-- DOCUMENT EXCERPT --
+ + + +

Years ago on an appliance sales floor, a customer once asked me, “Would you buy a warranty on this thing even though we are in a recession?” My answer: “Sir, your appliance has no knowledge of the economy, and you will be either glad you bought the warranty or kicking yourself for not buying it if this unit does need repair.”
The year was 2009, and the economy was experiencing a difficult stretch and jobs, and expendable incomes were hard to come by. Admittedly, it was a bit of a snarky response for me, a salesperson, to say to a customer. However, it was true then and is still true today. As salespeople, we know the reality of the products we sell – accidents happen to furniture and a percentage of appliances experience breakdowns, and the economy has absolutely nothing to do with that fact.
We may turn on the news and hear of inflation, rising costs, unfilled jobs, or as my grandfather puts it, “Hard work and low wages.” The economy fluctuates. Consumer confidence rebounds and will do so again, but what should neverchange is our commitment to earnestly offering a protection plan to every customer that purchases product from our stores. Even if the ticket total begins to creep past the customer’s originally stated budget, you should give them the full opportunity to add coverage on their product. The last thing we should do is decide for ourselves that the protection plan is ‘too expensive’ for the customer and, in turn, neglect to offer it.

+ + + +

-- Items listed in a dataset --
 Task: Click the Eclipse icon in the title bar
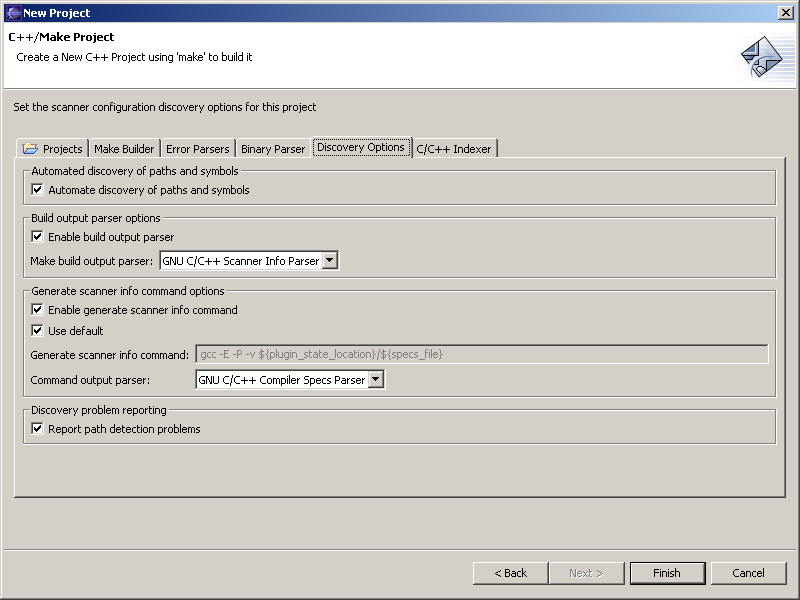[x=13, y=13]
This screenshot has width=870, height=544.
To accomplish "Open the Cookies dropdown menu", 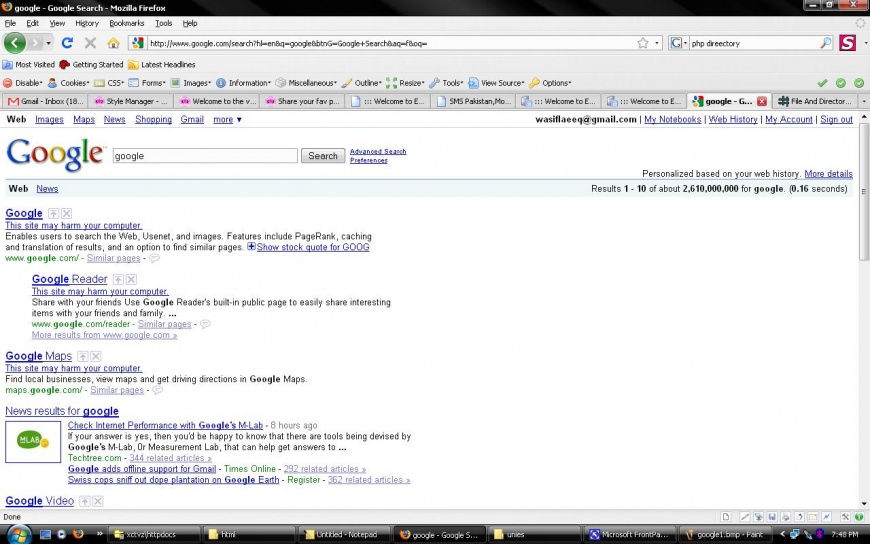I will pyautogui.click(x=70, y=83).
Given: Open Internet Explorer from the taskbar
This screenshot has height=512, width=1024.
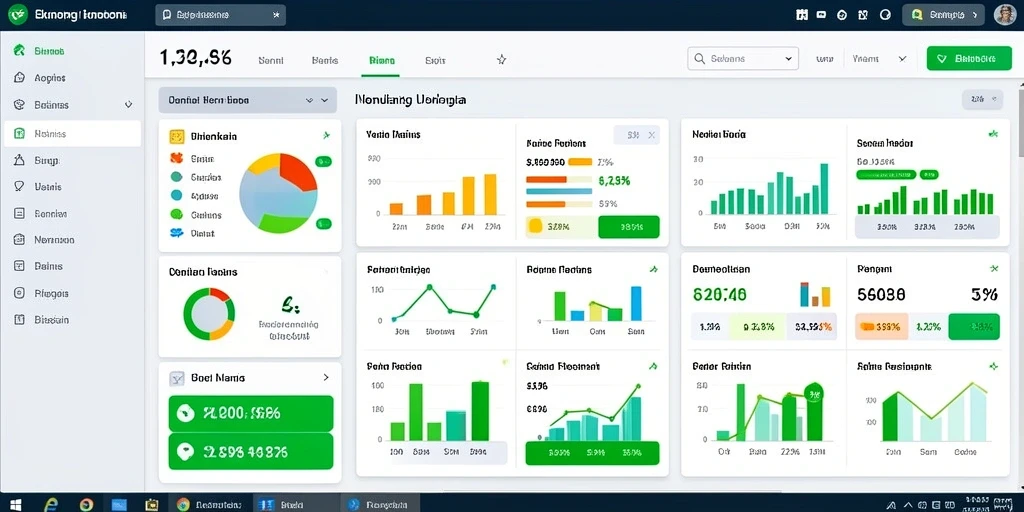Looking at the screenshot, I should pos(50,504).
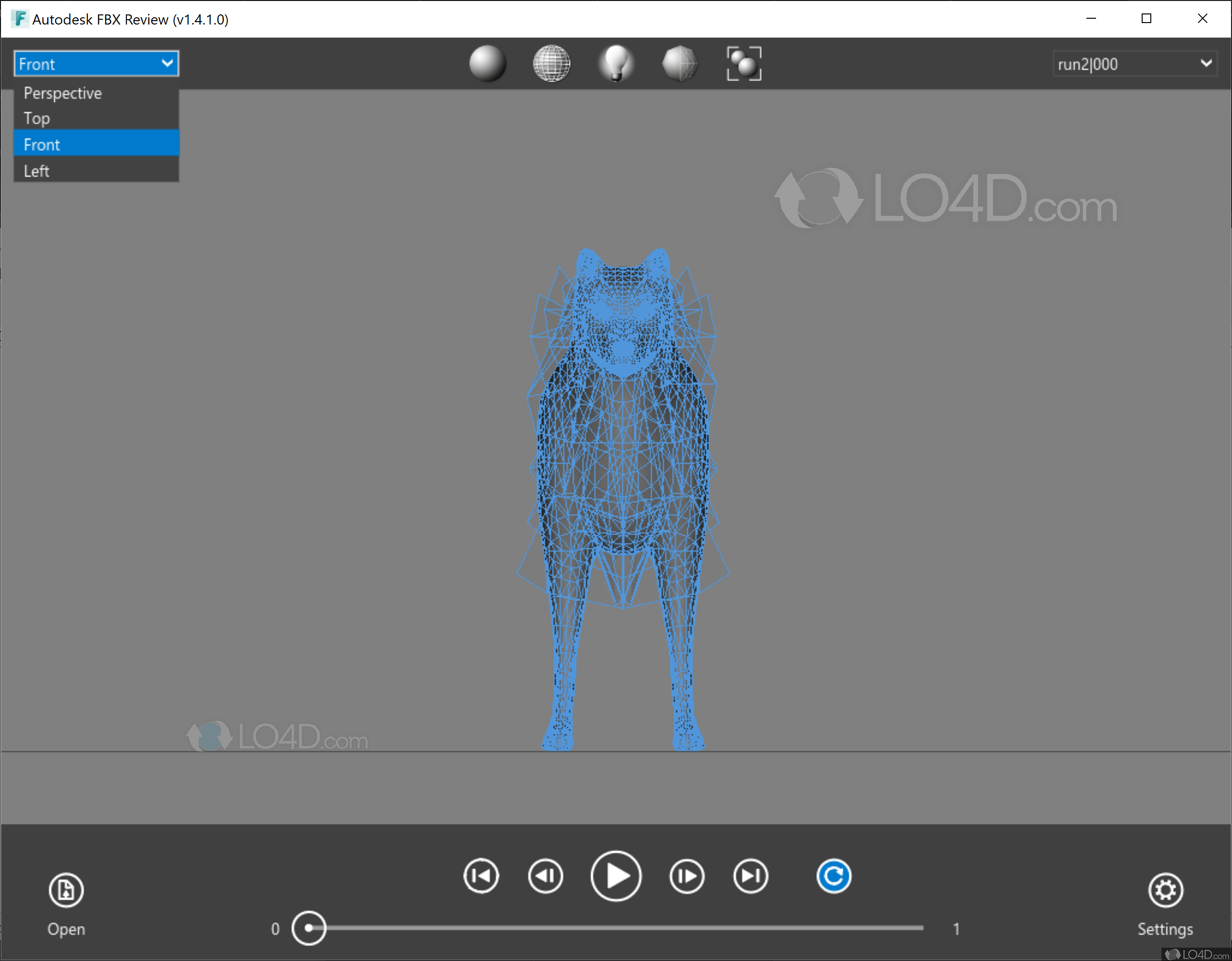The width and height of the screenshot is (1232, 961).
Task: Toggle wireframe display mode
Action: coord(551,63)
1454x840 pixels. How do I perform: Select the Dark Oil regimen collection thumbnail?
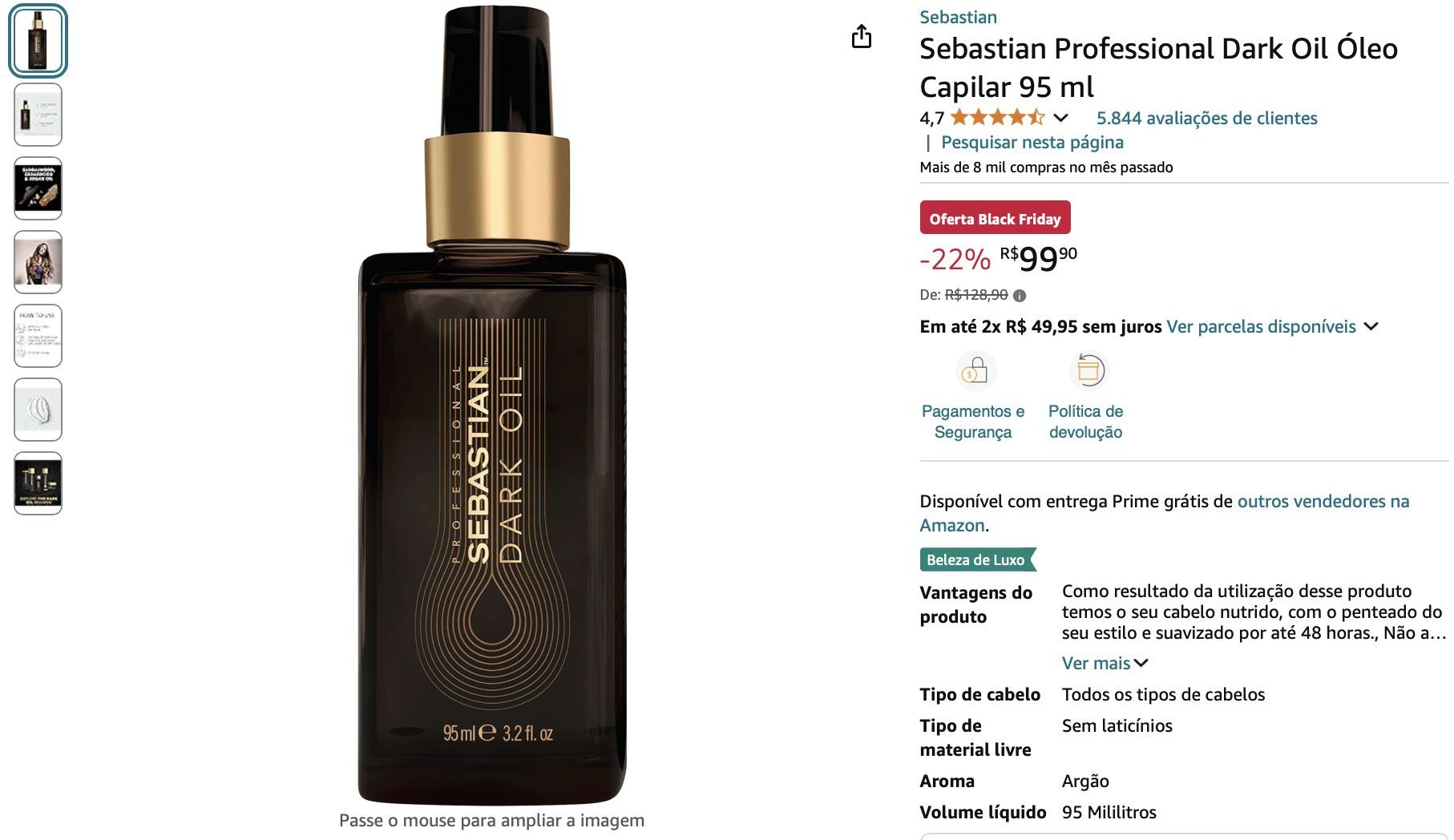point(38,483)
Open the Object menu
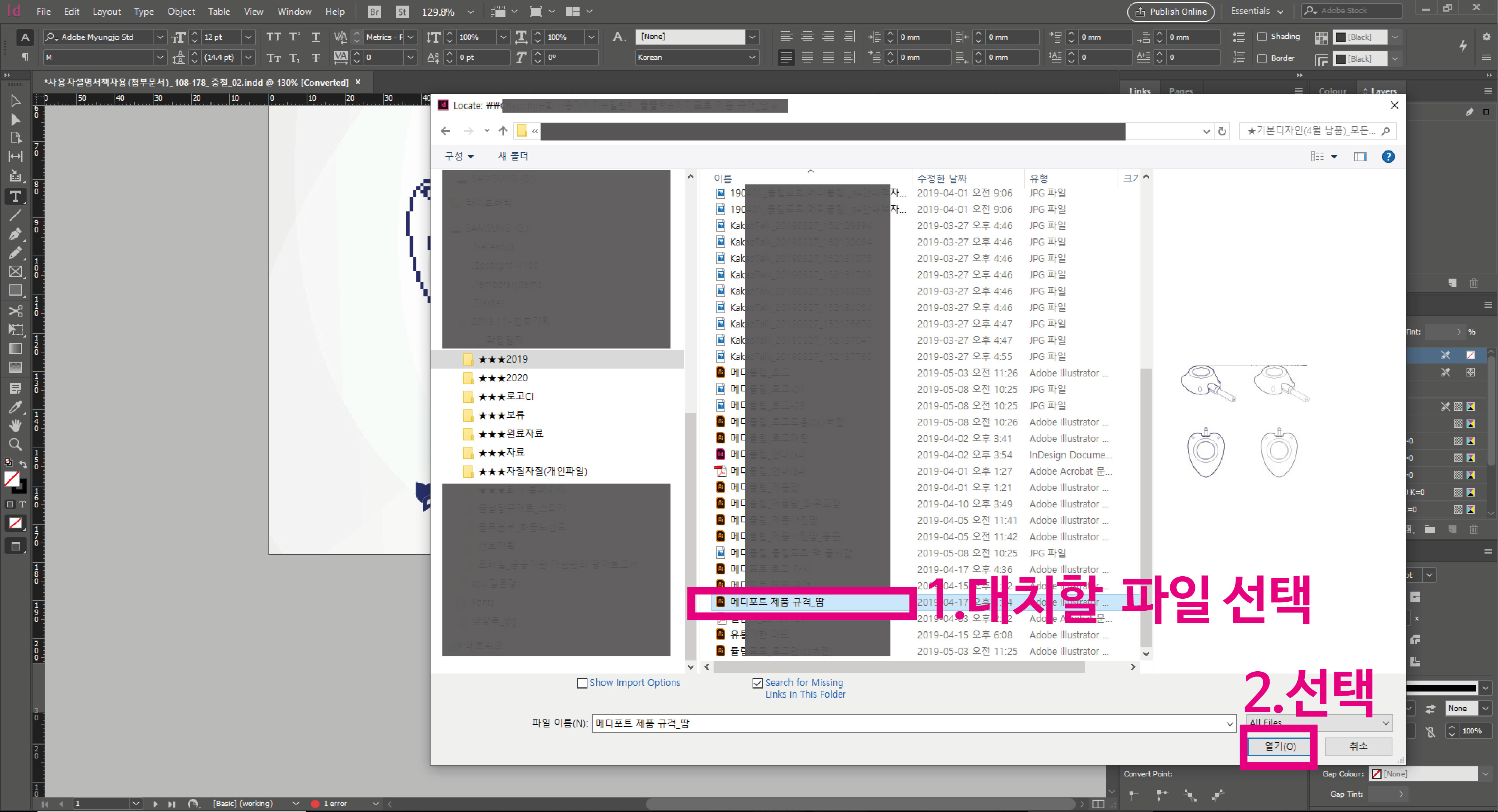 [181, 12]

+ + + +

-- JOBS --
**a)** In the protection plan article, what year was it when the customer asked about buying a warranty?
**b)** Reproduce the part of the protection plan article that opens with the words containing "We may turn" and closes with "to offer it.".
**c)** Based on the protection plan article, do these statements agree with it: (i) the writer's grandfather sums up the economy as hard work and low wages; (ii) the writer says the economy affects whether appliances break down; (iii) the writer says coverage need not be offered once the ticket total passes the customer's stated budget?

-- PER-TASK OUTPUTS --
**a)** 2009

**b)**
We may turn on the news and hear of inflation, rising costs, unfilled jobs, or as my grandfather puts it, “Hard work and low wages.” The economy fluctuates. Consumer confidence rebounds and will do so again, but what should neverchange is our commitment to earnestly offering a protection plan to every customer that purchases product from our stores. Even if the ticket total begins to creep past the customer’s originally stated budget, you should give them the full opportunity to add coverage on their product. The last thing we should do is decide for ourselves that the protection plan is ‘too expensive’ for the customer and, in turn, neglect to offer it.

**c)**
(i) Yes: "as my grandfather puts it, “Hard work and low wages.”"
(ii) No: "the economy has absolutely nothing to do with that fact."
(iii) No: "Even if the ticket total begins to creep past the customer’s originally stated budget, you should give them the full opportunity to add coverage on their product."